In the pursuit of building our ideal lifestyle, most of us tend to focus on what we want as being urgent - instead of what's important for our long-term needs.
The constant upgrading or dining out multiple times a week takes priority in the budget, ahead of items that are important but not urgent - until it's too late.
Imagine for a second that you have a machine in your garage that tirelessly printed money seven days a week, 52 weeks a year. It is a well-oiled machine and has never skipped a beat.
Do you think it's important to insure it? Just like you insure your car or your home? For most, this money printing machine just sits there at home, unprotected and uninsured. You guessed it - this machine is you. Now imagine that you could no longer work and generate income to fund your lifestyle or provide for your family.
What would you do if you could no longer meet those large mortgage repayments? All of those life dreams are replaced with medical costs and worries about money.

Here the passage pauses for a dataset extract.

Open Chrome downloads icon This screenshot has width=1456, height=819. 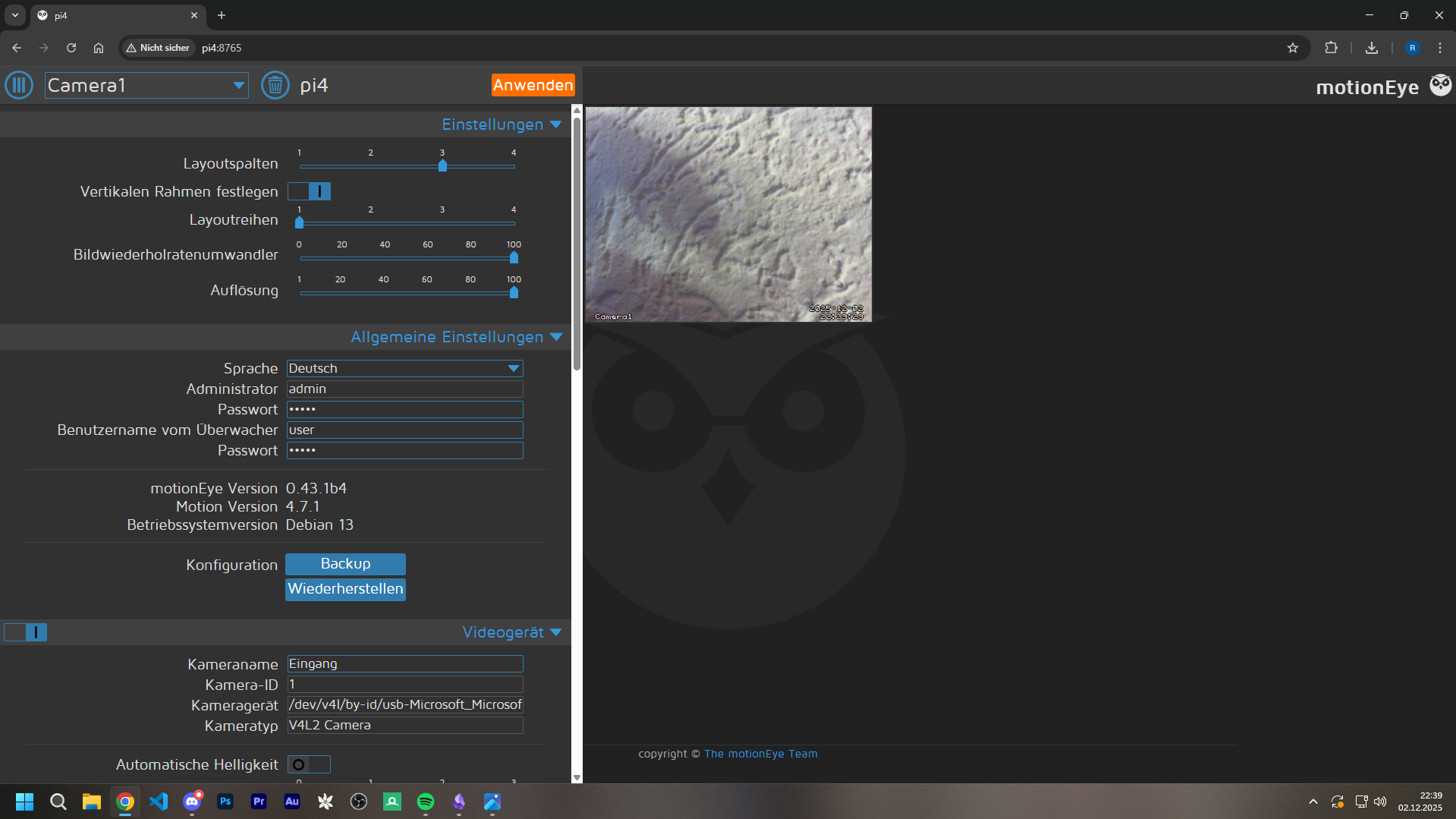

The sad reality is that 1 in 3 Australians will have a major medical event or illness between the ages of 30 and 64.
An insurance policy - that could have been put in place for a relatively low cost - to cover loss of income and pay debts so you can focus on your health now seems urgent, but it is too late.
Your capacity to generate income until you retire is too often taken for granted and severely undervalued.
If we were asked to list our most valued assets, most of us will list our home and investment properties, maybe our share portfolio or our super fund.
Some may also put down their business as their most valued asset. What so often gets missed is the greatest asset of all - our capacity to earn income into the future.
For example, if a 30-year-old was earning $100,000 per year, increasing by only 3 per cent each year, they would have earned approximately $6,327,594 by the time they reach age 65 - easily making their capacity to earn future income the most valuable asset they have today.
The sad reality is that 1 in 3 Australians will have a major medical event or illness (cancer, heart attack, stroke) between the ages of 30 and 64. Even more alarming, the Rice Warner Underinsurance in Australia 2015 report revealed 42 per cent of Australians have enough life cover to provide the same standard of living for their families if they were to die or could no longer work.
While most Australians have some form of life insurance, either in their super fund or through a retail product, this cover just simply isn't enough.
So, if you owned a money printing machine, would you insure it? Given that this machine is your most valuable asset today and it doesn't cost too much to put protection in place, the answer should always be yes.